How cheap Chinese exports made us all better off
5 min
China Shock 1.0—the ‘first China shock’ (2000–2007)—stemmed from China’s structural overproduction. A flood of low-cost imports boosted global purchasing power but eliminated nearly a million US manufacturing jobs. Yet for Western economies, the net effect remained positive. Will China Shock 2.0 follow the same pattern?
A current account that speaks volumes
One chart tells the story of China’s export model since the 2000s: its current account balance as a percentage of global GDP. From near-zero in the early 2000s, it surged to a 0.65% surplus by 2007. At the peak of the first shock, the world was awash with cheap electronics and dubious quality ‘Made in China’ goods. Then came the Global Financial Crisis: Western spending plunged, and by 2018, China’s surplus had fallen back near zero.

Record highs
Since then, the surplus has climbed again, approaching its previous peak. Brad Sester, a trade expert at the Council on Foreign Relations, argues that IMF figures understate China’s true current account surplus. Today, it may have hit a new record - somewhere between 0.75% and 0.91%.
Record or not, the trend is clear: after the first China shock, a second wave is building. Should we welcome it or be concerned? Today, we examine the causes and consequences of the first shock. Next time, we’ll explore what’s happening now.
Production outstrips consumption
The mechanism behind China Shock 1.0 was simple: China produced far more than it consumed, exporting the excess. Factories in Shenzhen ran around the clock; container ships plied global routes. Ports in Antwerp, Rotterdam, and Long Beach unloaded vast quantities of affordable goods.

## GIVEN ENTRIES
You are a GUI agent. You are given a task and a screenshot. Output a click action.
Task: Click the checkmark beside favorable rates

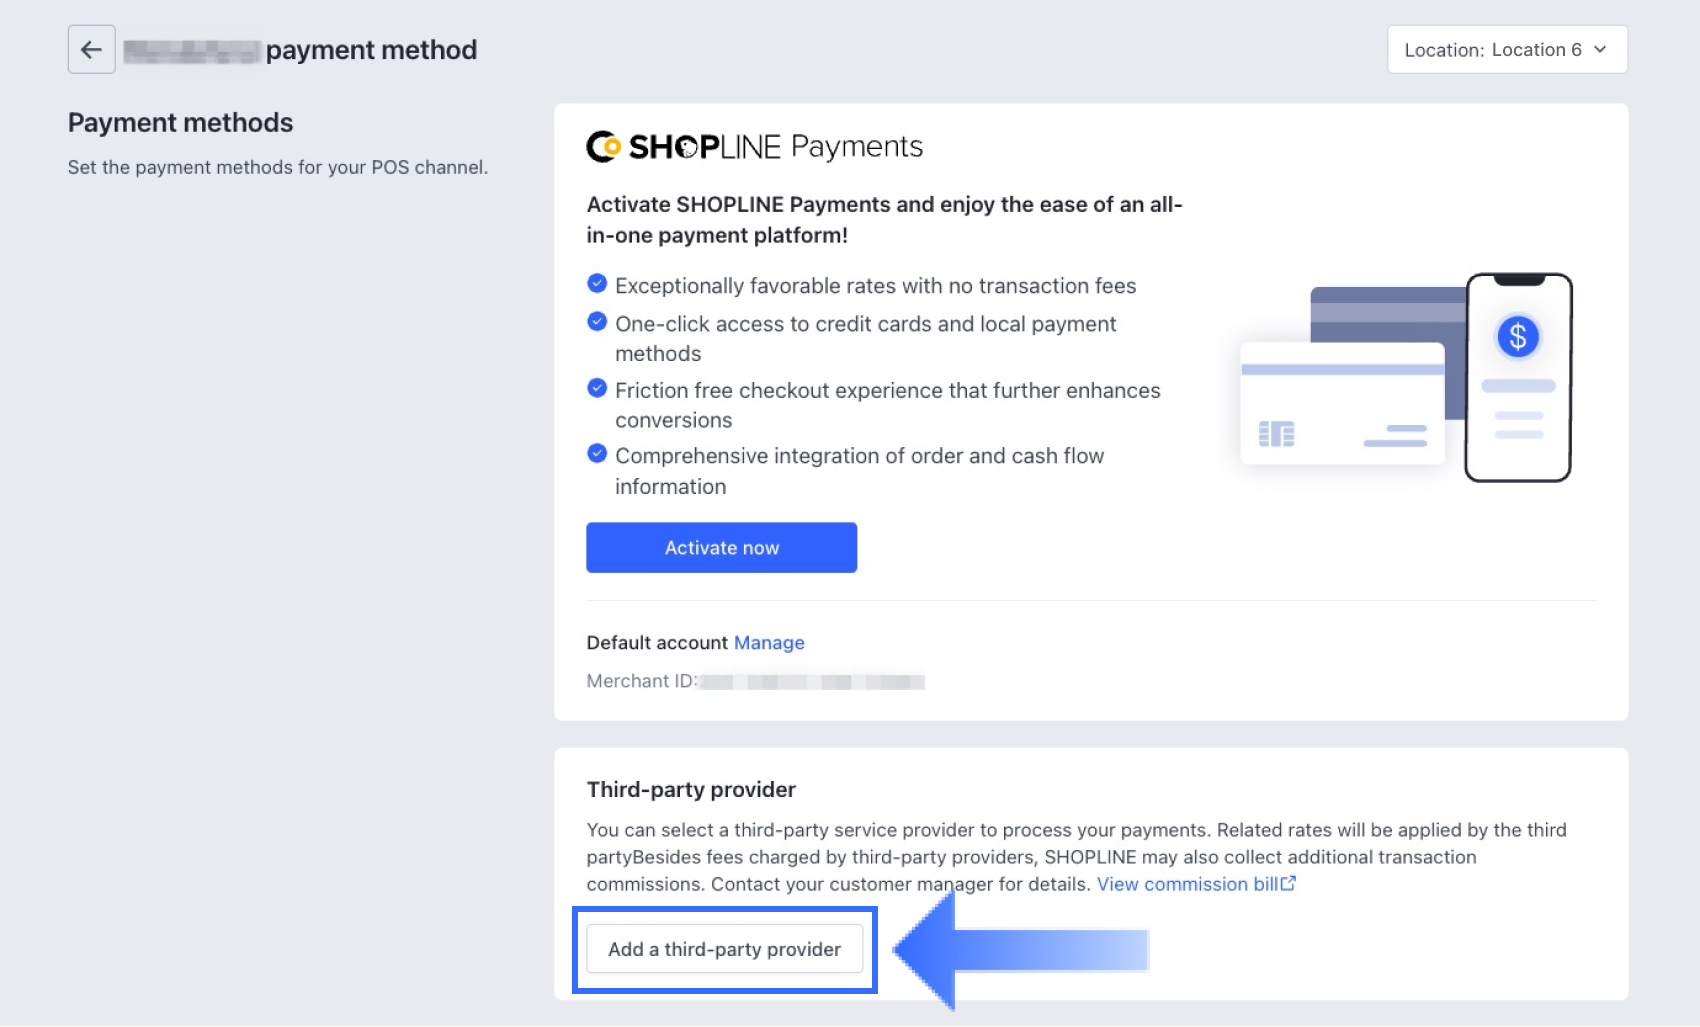pyautogui.click(x=597, y=284)
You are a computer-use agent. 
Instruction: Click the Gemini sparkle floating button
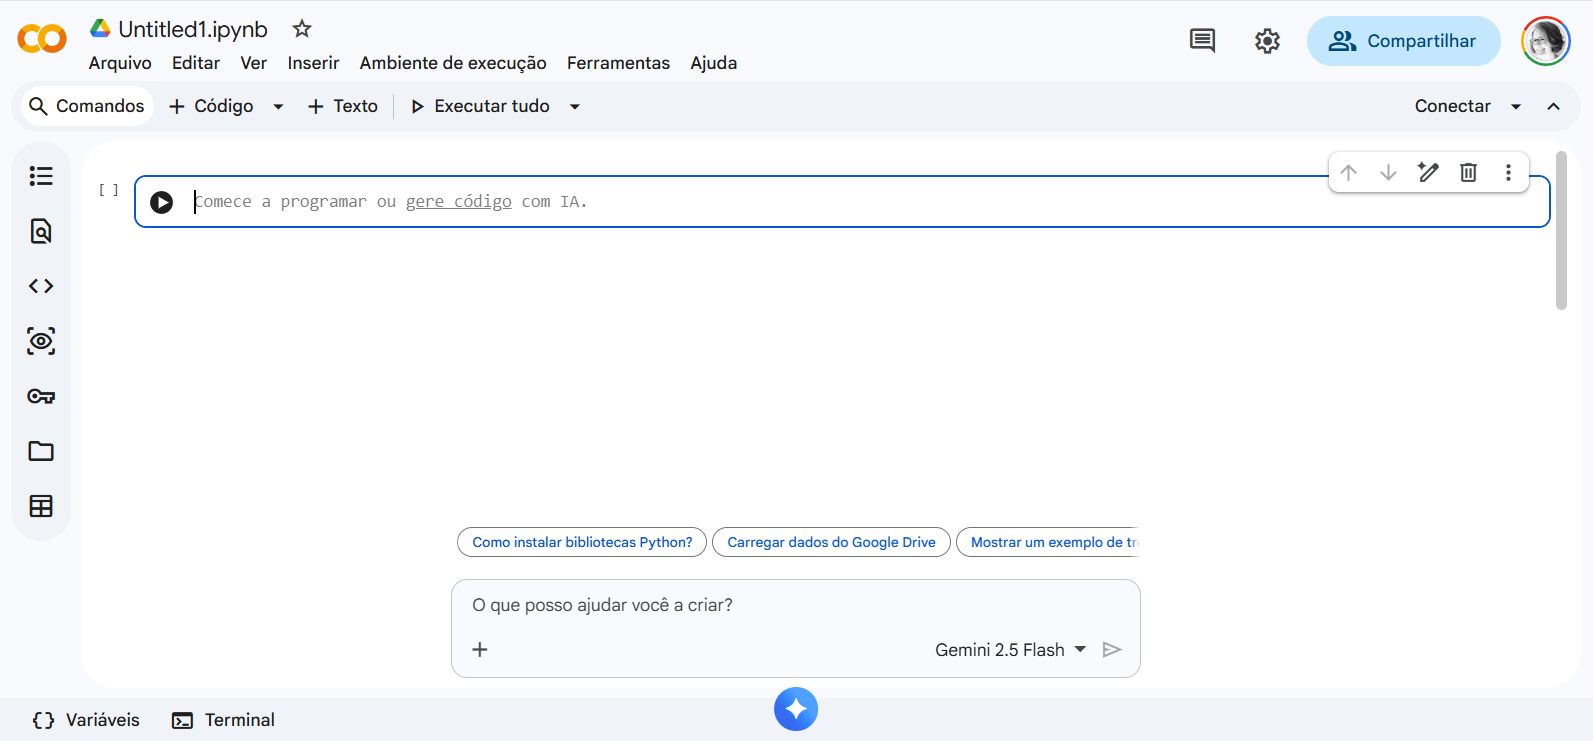[x=796, y=709]

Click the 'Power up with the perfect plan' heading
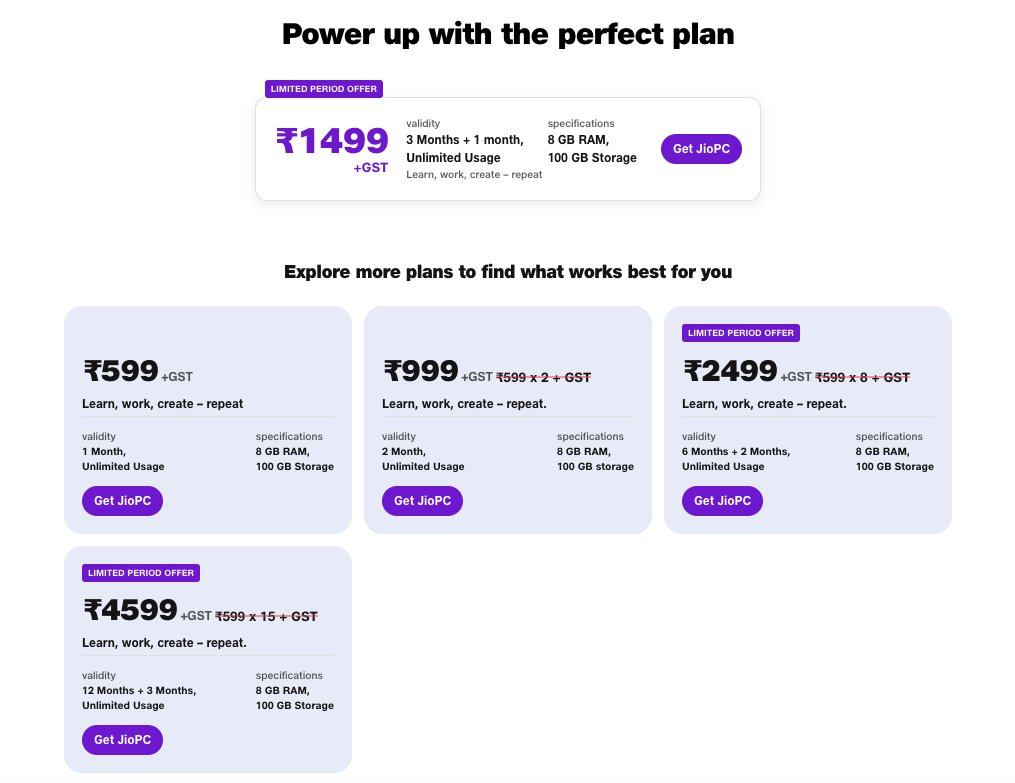tap(508, 34)
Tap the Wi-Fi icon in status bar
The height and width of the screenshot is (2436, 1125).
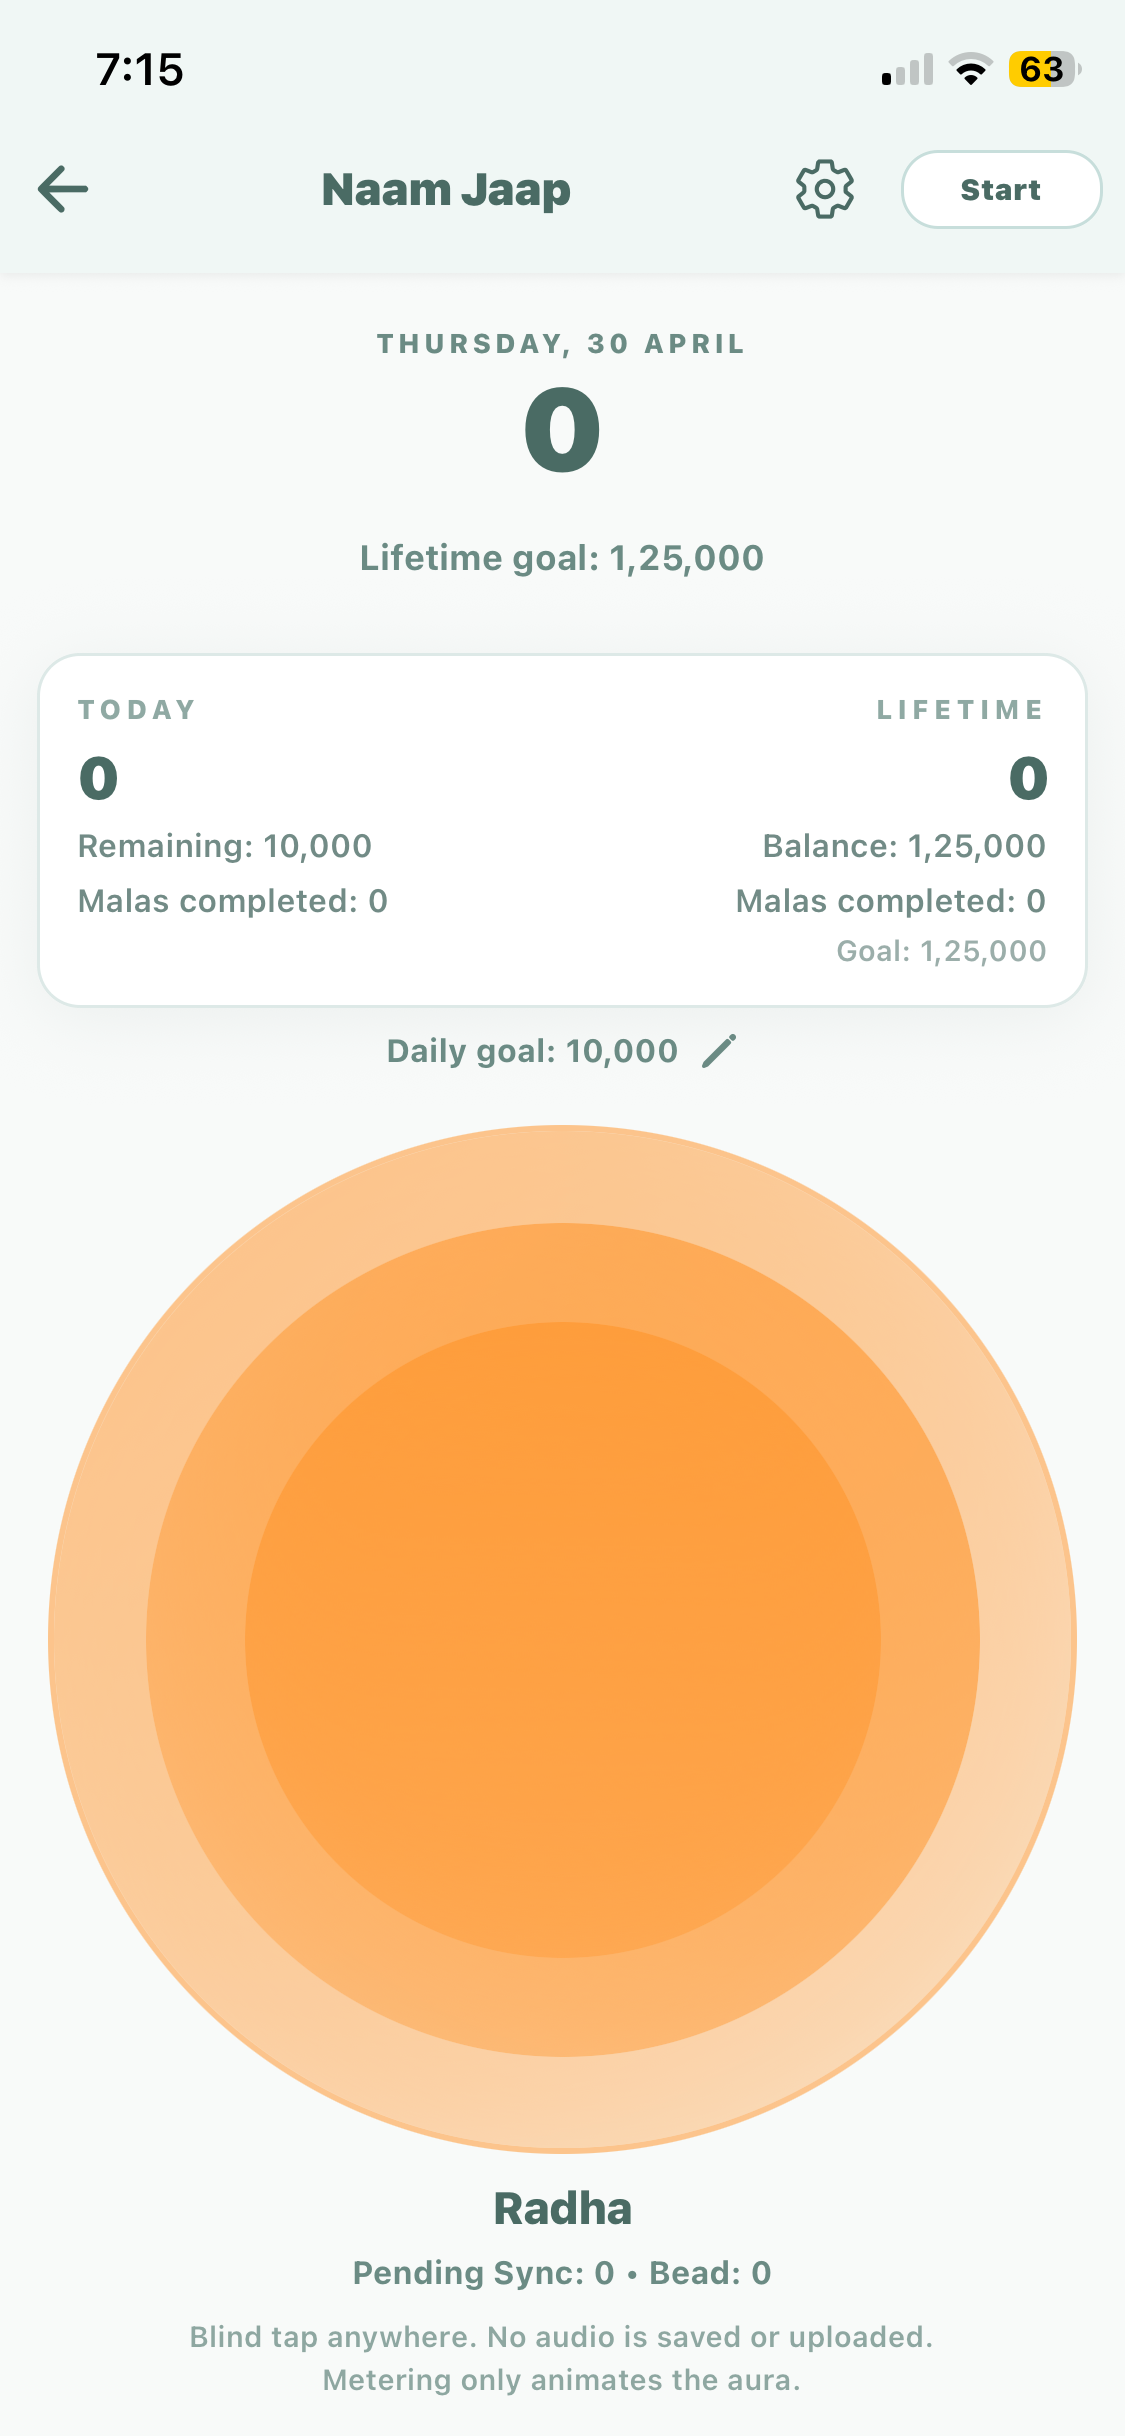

## EXERCISE AIM
In the text on cheap Chinese exports, how large was China's current account surplus as a share of global GDP by 2007? These rows were drawn from a separate source.

## ANSWER BOX
It reached a surplus of 0.65% of global GDP.